--- Exercise set ---
1. From the passage on crowding out effects, list every harmful outcome it links to using or removing incentives.
2. According to the passage on crowding out effects, in what year was 'The Gift Relationship' published?
3. Resume the passage on crowding out effects after its final sentence.

--- start of Text segment ---

Additionally, since the 1970s psychologists begun exploring the role of motivators, whilst economist were simultaneously studying crowding out effects. This came as a result of Richard Titmus' 1970 publication 'The Gift Relationship' which explained how the constant use of extrinsic incentives can result in conflict with other motivators and lead to crowding out effects. In his publication Titmus argued that the use of monetary incentives was disrupting social norms around the idea of voluntary contribution and would ultimately have a crowing out effect. He acknowledged that if the incentives are large enough it is more likely to offset crowding out effects, but noted that making the incentives too large could also have an adverse effect and result in people not meeting expectations. However, crowding out can still take place when incentives are removed over the long run. This is because the removal of incentives can result in employee effort levels being lower than when the incentives were offered thereby hindering motivation and performance.

--- end of Text segment ---
--- start of Recorded information ---

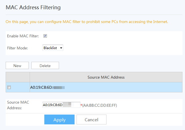185x130 pixels.
Task: Tick the checkbox beside the A0:19:C8:6D entry
Action: point(9,87)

--- end of Recorded information ---

--- Task answers ---
1.
- Conflict with other motivators
- Crowding out effects
- Disruption of social norms around voluntary contribution
- People not meeting expectations when incentives are made too large
- Lower employee effort levels after incentives are removed, which hinders motivation and performance

2. 1970

3.
Neither do incentives not always increase motivation as they can contribute to the self-selection of individuals, as different people are attracted by different incentive schemes depending on their attitudes towards risk, uncertainty, competitiveness. For example, some corporate policies popular during the 1990s aimed to encourage productivity have led to failures as a result of unintended consequences. Another example, providing stock options were intended to boost CEO productivity through offering a remunerative incentive to aligning the CEOs interests with those of the shareholders to improve company performance. However,  CEOs were found to either make good decisions which resulted in a reward of a long-term price increase of the stock, or were found to have  fabricated the accounting information to give the illusion of economic success and to retain their incentive based pay. Furthermore, it has been found to be extremely costly for the firms to incentivize the CEOs with stock options, nevertheless,  firms are forced to pay substantial amounts of money for the provision that the CEO acts in the best interest of the firms and profit maximization.

Incentives can have a bipolar effect on the company.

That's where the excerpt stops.